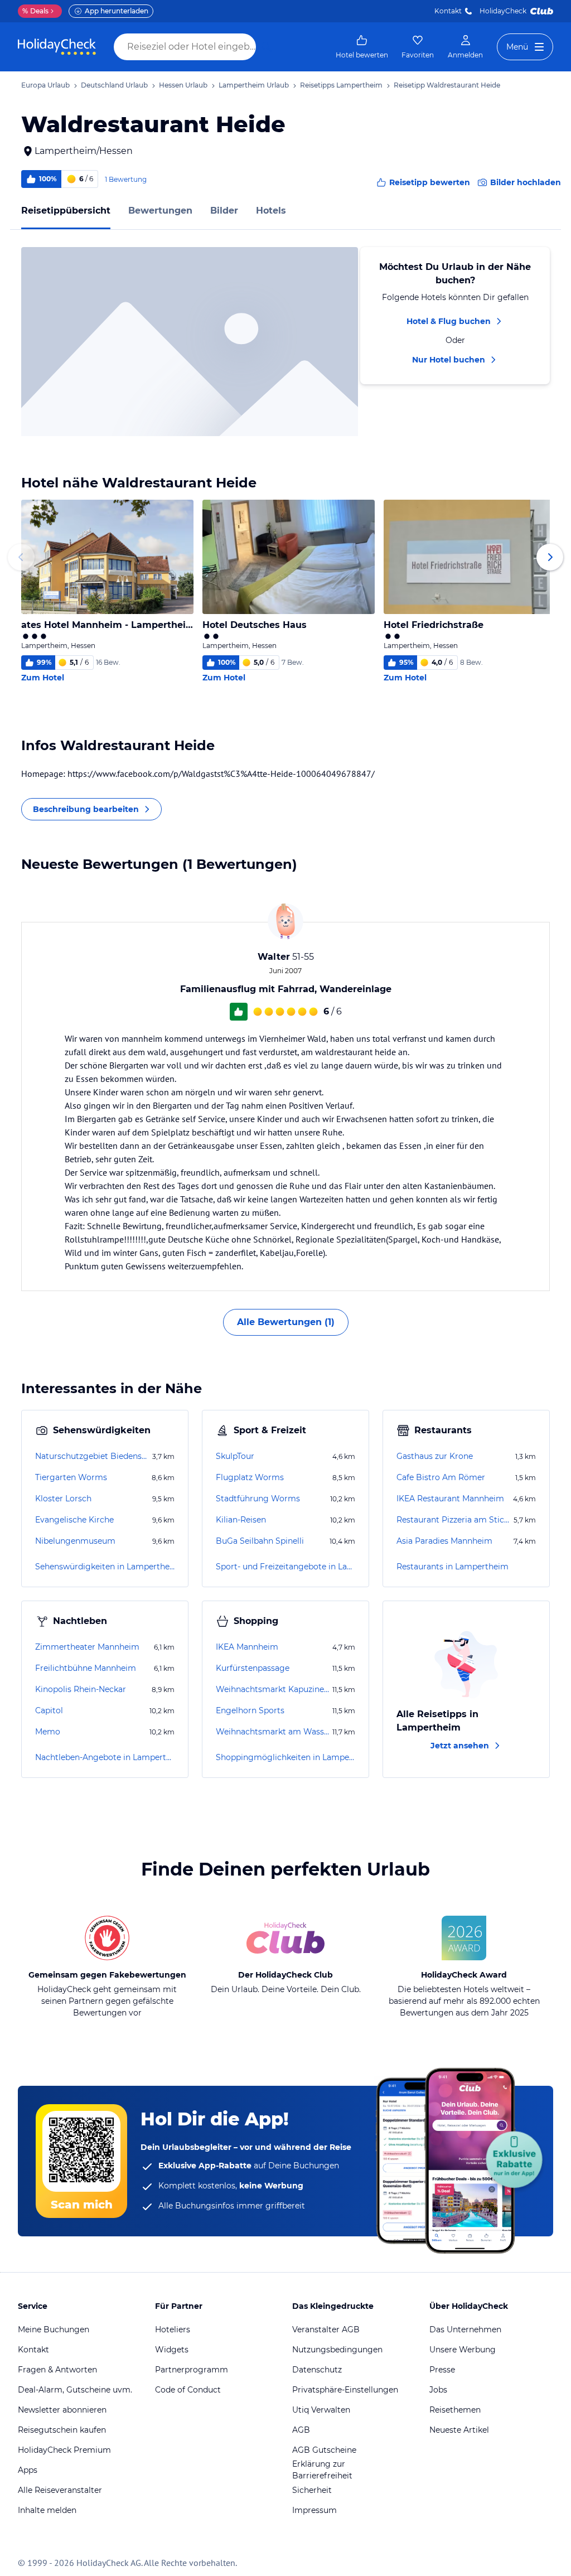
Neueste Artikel (459, 2430)
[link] (362, 46)
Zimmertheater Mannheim (87, 1647)
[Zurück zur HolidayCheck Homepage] (57, 46)
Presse (442, 2370)
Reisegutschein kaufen (62, 2430)
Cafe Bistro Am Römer (440, 1477)
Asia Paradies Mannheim (444, 1541)
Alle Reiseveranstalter (60, 2490)
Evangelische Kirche (74, 1520)
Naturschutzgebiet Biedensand (92, 1456)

· · · ·

Pictures are to be left out when the entries above are repeated exactly.

=== Reply to the task ===
Neueste Artikel (459, 2430)
[link] (362, 46)
Zimmertheater Mannheim (87, 1647)
[Zurück zur HolidayCheck Homepage] (57, 46)
Presse (442, 2370)
Reisegutschein kaufen (62, 2430)
Cafe Bistro Am Römer (440, 1477)
Asia Paradies Mannheim (444, 1541)
Alle Reiseveranstalter (60, 2490)
Evangelische Kirche (74, 1520)
Naturschutzgebiet Biedensand (92, 1456)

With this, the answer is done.